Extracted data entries

_ _ _ _

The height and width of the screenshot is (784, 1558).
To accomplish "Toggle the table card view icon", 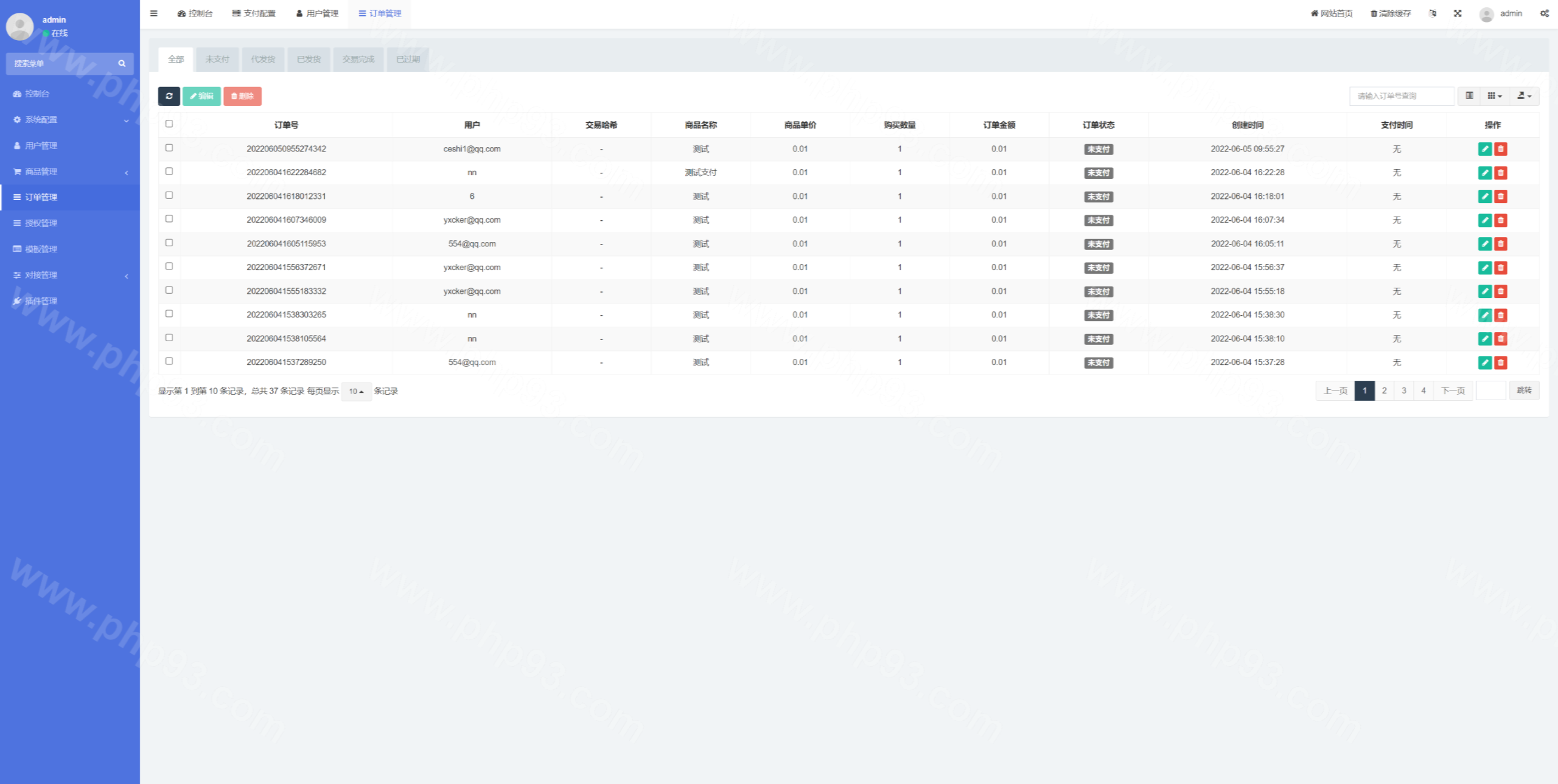I will coord(1469,96).
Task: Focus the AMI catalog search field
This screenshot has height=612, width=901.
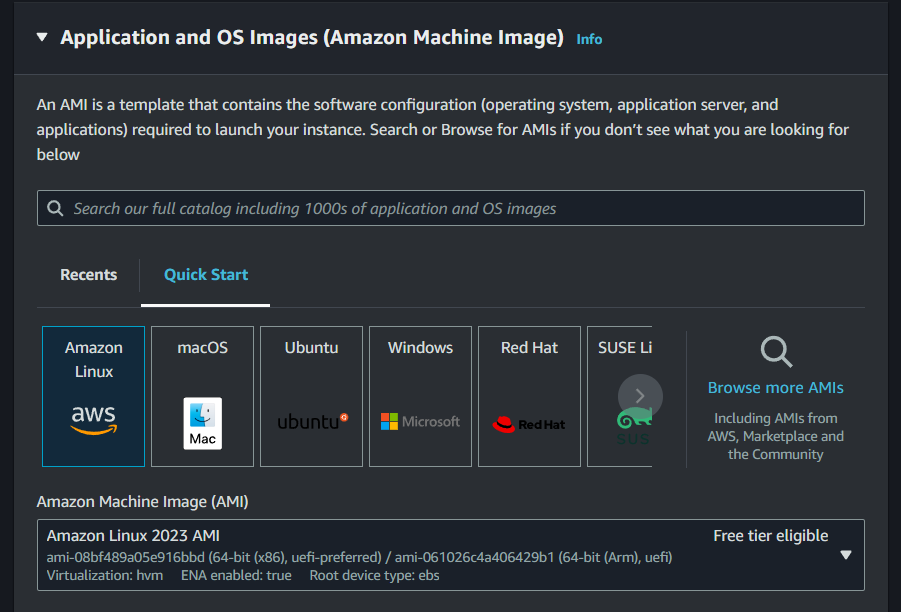Action: (450, 208)
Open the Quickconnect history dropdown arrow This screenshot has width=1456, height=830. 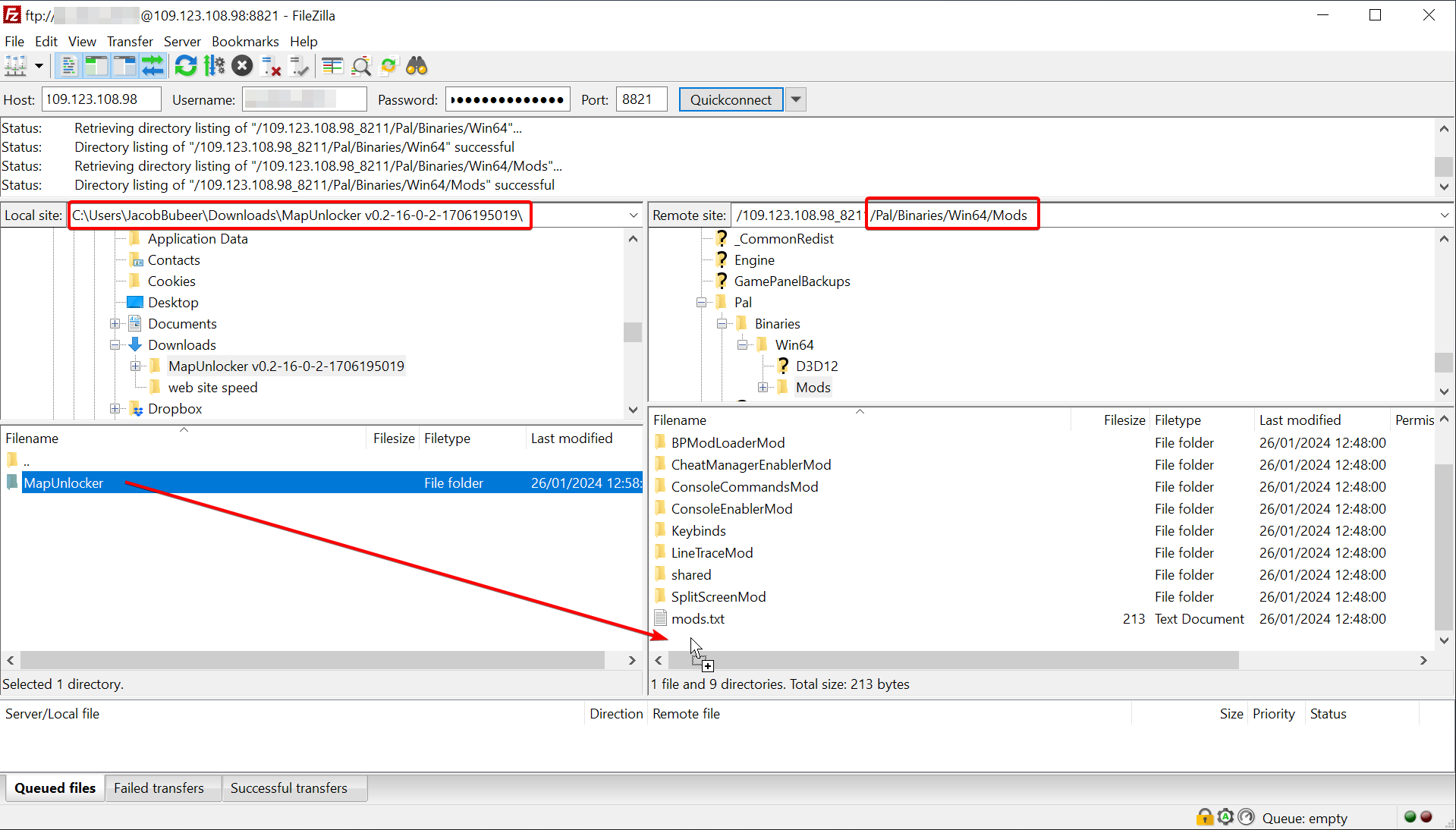point(795,99)
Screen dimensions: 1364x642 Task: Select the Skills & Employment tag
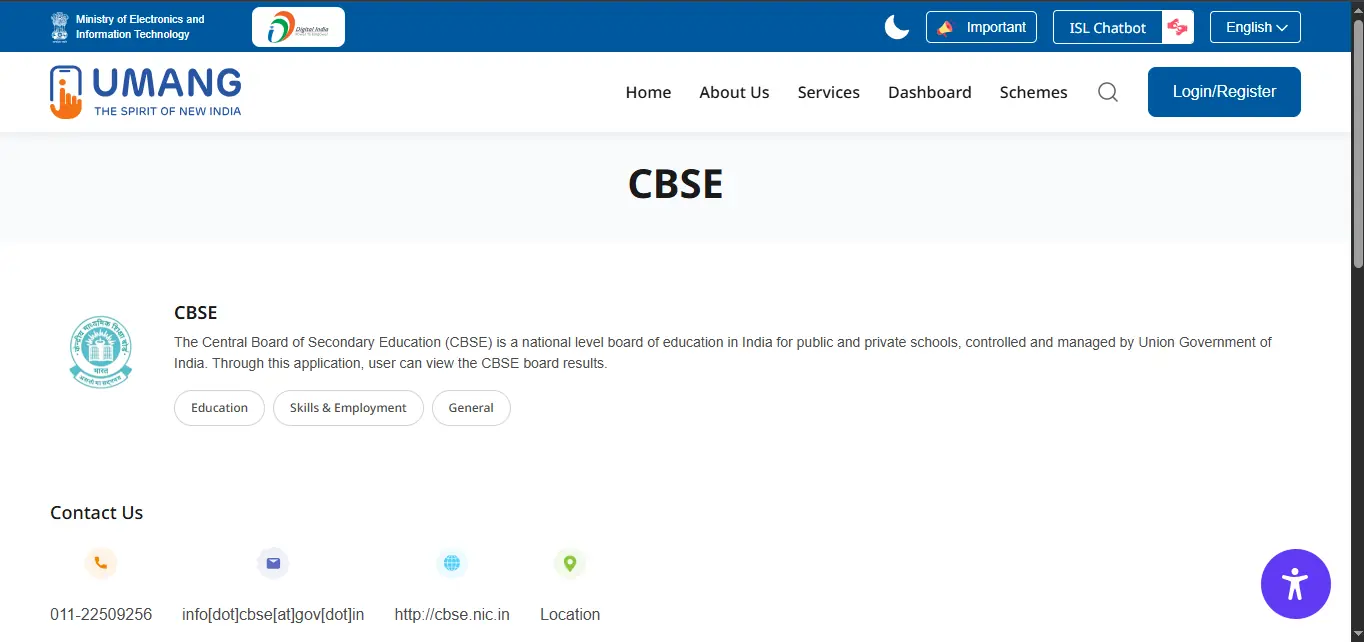(x=348, y=408)
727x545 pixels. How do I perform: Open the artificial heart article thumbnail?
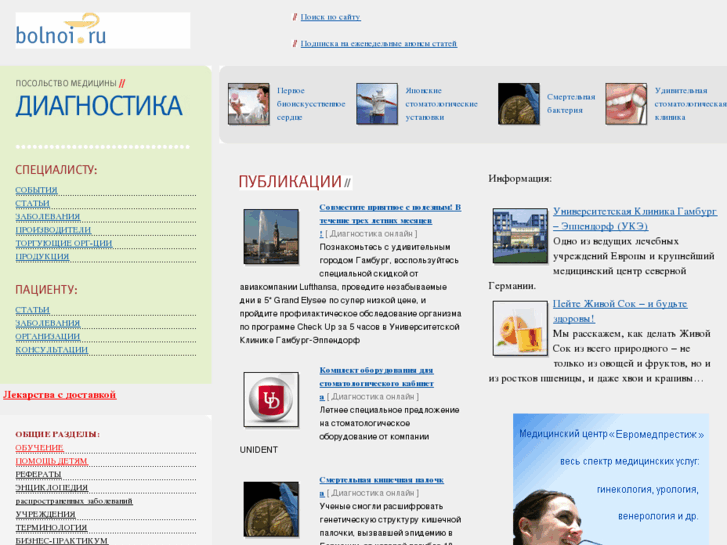click(248, 104)
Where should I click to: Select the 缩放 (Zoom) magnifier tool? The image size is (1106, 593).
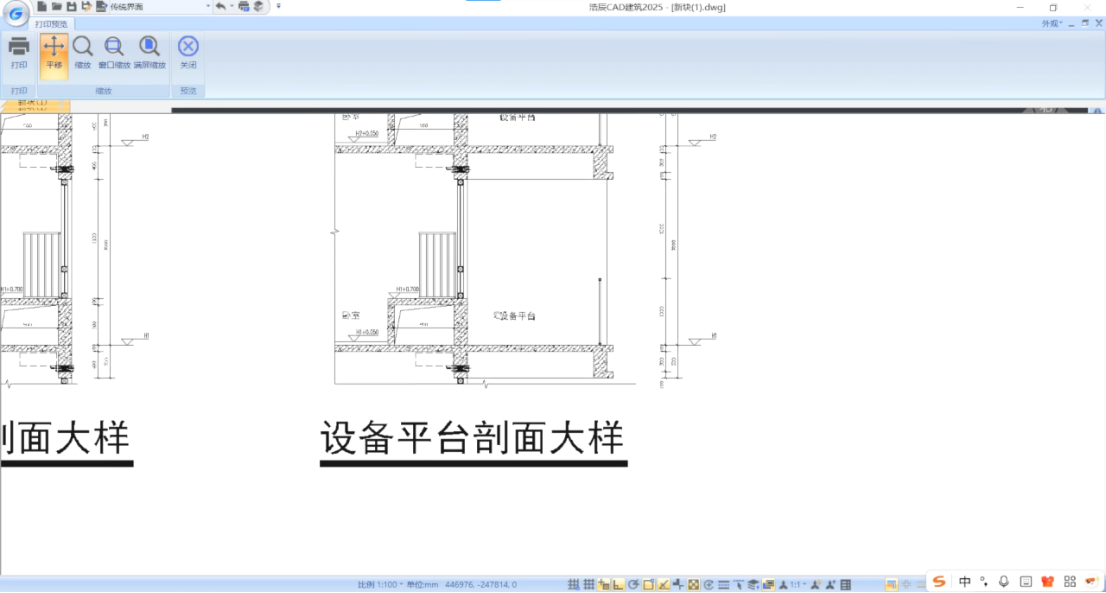[x=82, y=52]
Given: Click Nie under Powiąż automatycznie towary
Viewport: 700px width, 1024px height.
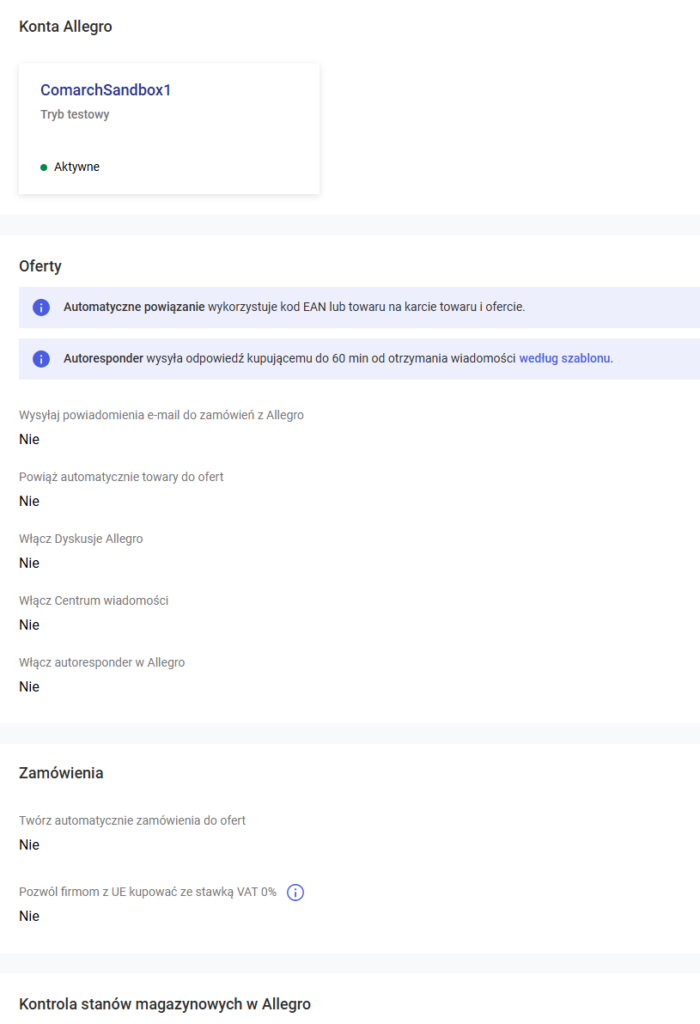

_ _ _ _

Convert the lines from the one containing "Where should I" through the end of the records into a numbered list, skipping blank lines and leaving out the pictures.

# RESPONSE TO THE TASK
1. Where should I click to: Select the 缩放 (Zoom) magnifier tool? The image size is (1106, 593).
2. [x=82, y=52]
3. Given: Click Nie under Powiąż automatycznie towary
4. Viewport: 700px width, 1024px height.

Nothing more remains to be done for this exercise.